On the day of the Kulna concert, a post appeared on the Facebook page of Apo & the Apostles, Mr. Sahagian’s band, denying rumors that it was scheduled to perform in Jerusalem. The band, most of whose members come from Bethlehem, in the West Bank, declined to comment and the post appears to have been taken down.

The backgammon tournament did break down a few barriers. The idea came about when a group of Israeli and Palestinian activists took a break from a tense brainstorming session and looked for an activity that would let people engage with one another. They ended up playing backgammon.

Karem Jubran, a Palestinian from the Shuafat camp, said his friends came to the tournament for “the love of the game.”

A youth from the camp, Abdullah Jubran, 16, said he had taught himself to play by watching YouTube and hoped to win the 25,000 shekel (almost $7,000) prize. He was knocked out of the competition early, though a friend of his father reached the finals.

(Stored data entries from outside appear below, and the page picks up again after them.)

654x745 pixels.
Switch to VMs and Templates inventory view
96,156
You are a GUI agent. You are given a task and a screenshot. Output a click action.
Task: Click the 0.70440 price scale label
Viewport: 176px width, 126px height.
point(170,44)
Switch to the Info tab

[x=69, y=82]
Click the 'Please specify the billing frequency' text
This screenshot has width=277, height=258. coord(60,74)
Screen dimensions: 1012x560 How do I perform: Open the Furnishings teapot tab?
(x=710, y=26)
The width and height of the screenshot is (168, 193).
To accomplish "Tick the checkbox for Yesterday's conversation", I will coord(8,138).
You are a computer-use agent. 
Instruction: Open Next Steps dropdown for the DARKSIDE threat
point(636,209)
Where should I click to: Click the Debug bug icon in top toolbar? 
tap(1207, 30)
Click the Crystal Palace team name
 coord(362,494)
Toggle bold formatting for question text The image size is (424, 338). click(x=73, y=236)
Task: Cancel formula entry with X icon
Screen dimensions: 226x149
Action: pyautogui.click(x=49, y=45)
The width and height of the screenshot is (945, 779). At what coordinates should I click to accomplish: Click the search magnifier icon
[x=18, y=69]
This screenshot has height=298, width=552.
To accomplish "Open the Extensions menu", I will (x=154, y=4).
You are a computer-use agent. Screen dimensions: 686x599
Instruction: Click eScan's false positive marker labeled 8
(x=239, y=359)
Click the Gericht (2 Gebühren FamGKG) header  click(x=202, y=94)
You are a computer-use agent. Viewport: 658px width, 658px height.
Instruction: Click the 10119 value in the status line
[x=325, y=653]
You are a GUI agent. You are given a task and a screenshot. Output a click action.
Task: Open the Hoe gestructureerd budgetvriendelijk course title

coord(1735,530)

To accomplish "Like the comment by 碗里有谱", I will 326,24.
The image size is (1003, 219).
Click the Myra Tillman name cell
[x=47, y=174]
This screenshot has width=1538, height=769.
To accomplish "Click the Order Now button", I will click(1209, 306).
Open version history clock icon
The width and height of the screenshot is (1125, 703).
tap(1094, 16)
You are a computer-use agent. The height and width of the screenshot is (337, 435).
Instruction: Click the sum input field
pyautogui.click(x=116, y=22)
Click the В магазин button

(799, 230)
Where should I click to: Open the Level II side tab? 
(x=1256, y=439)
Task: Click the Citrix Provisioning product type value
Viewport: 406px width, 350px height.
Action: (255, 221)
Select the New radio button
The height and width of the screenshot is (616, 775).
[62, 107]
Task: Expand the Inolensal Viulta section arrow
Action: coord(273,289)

Hundreds of players faced off across rows of tables in qualifying rounds in the Armenian and Jewish quarters of the Old City and on the grassy verge outside the Damascus Gate to the Muslim quarter, the scene of numerous attacks in the past two years.

Zaki Djemal, an Israeli of Syrian descent and a founder of the tournament, acknowledged that many of the Israeli players assigned to the Damascus Gate area were frightened and asked to be moved.

But Mr. Djemal said he was not nervous. “It’s a state of mind,” he said.